Betsie was born and grew up in Hartswater in the Republic of South Africa whereby she began her ceramics and painting way back on 1985 in Bloemfontein. In 1993, she came to Namibia with her Namibian born husband and attended her first pottery workshops held by the Potters’ Association of Namibia (PAN). Her hobby only got more direction after moving to Swakopmund in 2004. “It was also then that I attended my painting classes and discovered a love for this art form. The inspiration I derived from the untouched Namibian environment played a role in the realisation of my longstanding dream to change my hobby into work,” she says.

Betsie has been taking part in group exhibitions in Swakopmund and Windhoek for the past years.

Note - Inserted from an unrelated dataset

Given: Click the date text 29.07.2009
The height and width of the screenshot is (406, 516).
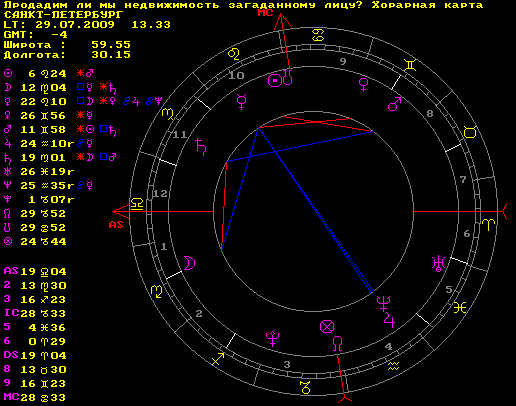Looking at the screenshot, I should (75, 25).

She also exhibited at the Omaruru Artist Trail in 2012. Betsie is now a full time ceramist and painter, with a great passion in arts.

“I indulge with my hands and emotions into wet clay, throwing on the wheel, building with slabs, decorating in a wide variety of ways, and building up to the excitement of opening the kiln at the end of the whole long process. It is a lonely road, because you work on your own, but I don’t mind because the enjoyment when someone else looks at my work touches it and smiles inwardly on it, is my optimal reward. I can talk endlessly about ceramics, what and how I do what,” she says.

“My paintings are different story. I am much more ‘touchy’ about them because each one takes something of my soul with them. My favourite colour is the evening light and dust created by animals and people. I grew up on a small farm and until this day the evening light, voices of animals and people going to their shelters, smelling the evening fires, hearing the dogs and birds calling before night fall are still very special to me,” she explains.

The exhibition opened last Thursday and runs until September 14.